Он не кончил: взбешенный Камушкин исступленно срывал с него респиратор. Ошалев от неожиданности, Синев еле защищался. Когда прибор был уже у Камушкина, Синев вне себя от ярости вцепился в его руку. Тот отшвырнул его от себя и сказал:

- Беги, трус! Респиратор тебе не нужен… Вызваны горноспасатели, расскажи им о гезенке и квершлаге. И торопись, пламя прорвалось по исходящей струе на верхние горизонты, вентиляционные двери сорваны.

Говоря это, он торопливо закреплял на себе респиратор. Синев в ужасе снова вцепился в его руку.

- Хоть самоспасатель дай! - молил он. - Пойми, Павел, не доберусь я до устья.

Камушкин опять оттолкнул его.

- Беги, сволочь, направляй людей! - крикнул он, лихорадочно продевая ремни в застежки.

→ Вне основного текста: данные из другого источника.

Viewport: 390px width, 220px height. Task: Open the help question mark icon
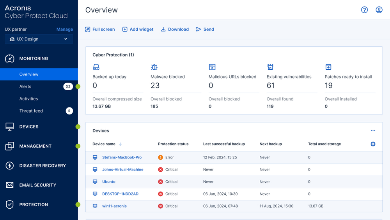364,10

Синев схватил свою лампочку, валявшуюся на земле, и понесся в сторону устья. Теперь он мчался изо всех сил, даже от взрыва он так не убегал. Грозные слова Камушкина о прорвавшемся вверх пламени и разрушении вентиляционных дверей были ему до ужаса понятны. Нет, опасность не кончилась, она только начиналась. Раз двери разрушены, значит вся система проветривания шахты спутана: на каждом ходу, на каждой развилке ходов его мог подстерегать очаг окиси углерода, мешок углекислоты, облако метана. Что бы это ни было, теперь это значило одно: смерть. Он жадно заглатывал воздух, воздух был чист, Синеву же казалось, что яд уже проникает в его кровь, сочится в его легкие.